**EXERCISE INSTRUCTIONS:** Below are records; transcribe each one exactly.

**PROVIDED RECORDS:**
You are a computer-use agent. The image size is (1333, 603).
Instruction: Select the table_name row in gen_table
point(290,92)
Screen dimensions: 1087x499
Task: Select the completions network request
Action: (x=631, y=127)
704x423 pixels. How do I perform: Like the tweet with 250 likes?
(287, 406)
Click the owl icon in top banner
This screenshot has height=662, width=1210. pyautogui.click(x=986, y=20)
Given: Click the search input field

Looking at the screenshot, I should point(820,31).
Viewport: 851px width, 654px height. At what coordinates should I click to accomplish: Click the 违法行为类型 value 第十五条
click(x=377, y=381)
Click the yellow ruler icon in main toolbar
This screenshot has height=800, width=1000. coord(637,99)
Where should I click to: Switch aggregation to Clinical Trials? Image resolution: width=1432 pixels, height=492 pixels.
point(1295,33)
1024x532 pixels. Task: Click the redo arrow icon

**YOUR SOLUTION:**
You are a computer-use agent. The image size is (1333, 603).
Instruction: Select the table_name row in gen_table
point(290,92)
Screen dimensions: 1087x499
Task: Select the completions network request
Action: (x=631, y=127)
704x423 pixels. How do I perform: Like the tweet with 250 likes?
(287, 406)
Click the owl icon in top banner
This screenshot has height=662, width=1210. pyautogui.click(x=986, y=20)
Given: Click the search input field

Looking at the screenshot, I should point(820,31).
Viewport: 851px width, 654px height. At what coordinates should I click to accomplish: Click the 违法行为类型 value 第十五条
click(x=377, y=381)
Click the yellow ruler icon in main toolbar
This screenshot has height=800, width=1000. coord(637,99)
Where should I click to: Switch aggregation to Clinical Trials? Image resolution: width=1432 pixels, height=492 pixels.
point(1295,33)
1024x532 pixels. Task: Click the redo arrow icon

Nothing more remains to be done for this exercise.